Julian watched him, his heart racing. He wondered if this was finally the moment. Was he going to be free from the pain? Was he finally going to walk again like a normal person?
"Know that I am no magician," the priest suddenly said, looking directly at Julian. "The blessing of our god doesn’t just fix things out of nowhere. What you need is faith. Have faith, and all will be made whole."
Faith... Julian thought.
He looked at the Duke, then at Lucius sleeping soundly by his side despite the noise and the tension.
Faith was the only thing that had kept him going since he arrived in this world—the faith that he would survive and change his story even as he walked blindly on a road of thorns.
If faith was what the priest needed to do a good job at fixing him, Julian definitely had a lot of it.
"I have it," Julian whispered.
The priest nodded and placed his bare hands just above Julian’s knees.
Julian felt himself tensing, his fingers gripping the sheets as he prepared for a surge of agony and pain during this healing process. He had endured so much pain since the incident that he braced for the ritual to feel like his bones were being reset with a hammer.
But the pain never came.
Instead, a wave of thick, gentle warmth washed over his legs.
A soft, golden light began to glow from the priest’s palms, filling not just Julian but the room with warmth and the scent of spring.
The warmth didn’t stop at Julian’s leg; the sensation climbed up his chest and wrapped around his heart, feeling less like medicine and more like a heavy, sun-warmed blanket.

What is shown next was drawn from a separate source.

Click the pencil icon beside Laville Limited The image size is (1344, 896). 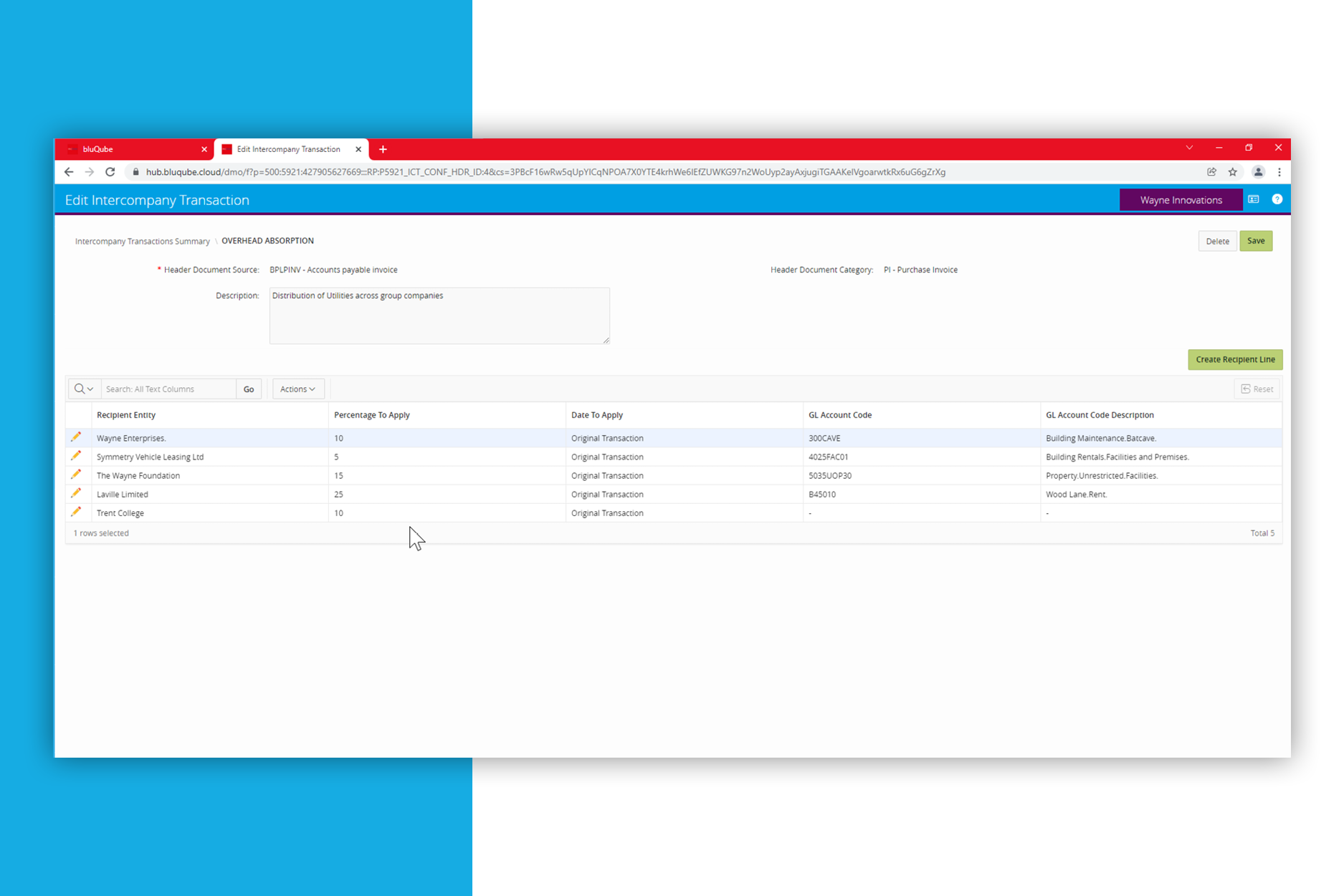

It was so soothing that his shoulders immediately dropped, and the constant, buzzing tension in his mind finally went quiet.
The priest noticed the look of pure shock on Julian’s face and offered a small, knowing smile.
"Our god embraces all with warmth and kindness," he said softly, his silver hair shimmering in the glow. "The stronger your faith, the more comforting the process is."
Julian didn’t have the energy to respond. He simply let out a long, shaky breath and sank deeper into the pillows. The golden light coming from the priest’s hands began to spread, swirling around Julian’s lower body in soft, luminous ribbons. It felt like his nerves were being bathed in honey.
Beside him, Alaric stood like an anchor, a protective shield. He kept his gaze on Julian, his blue eyes watching the process with a mixture of intensity and relief. Seeing Julian’s face lose its pinched, pained expression seemed to calm the Duke as well.
As Julian eased into this warm sensation, the system window flickered to life one more time, glowing with a soft gold hue—not purple this time—that matched the room.
> [NOTIFICATION: HOLY RESTORATION IN PROGRESS]
> Current Status: 32% Integrity —> 35% (Increasing...)
> Estimated Time to Completion: 11 Hours, 58 Minutes.
> Note: Host has entered a ’Deep Recovery’ state. Initiating forced sleep protocol.
Julian felt a sense of profound relief as he stared at the system window hovering over him, but he wasn’t exactly looking at the window. He was watching the golden light dance on the ceiling of the canopy until the forced sleep protocol initiated and caused his eyelids to draw closed.
But before he fell into a deep sleep, Julian made a wish. He wished that the moment he woke up, he would finally be able to move his leg freely again, and the pain that had traumatized him would be nothing but a memory of the past.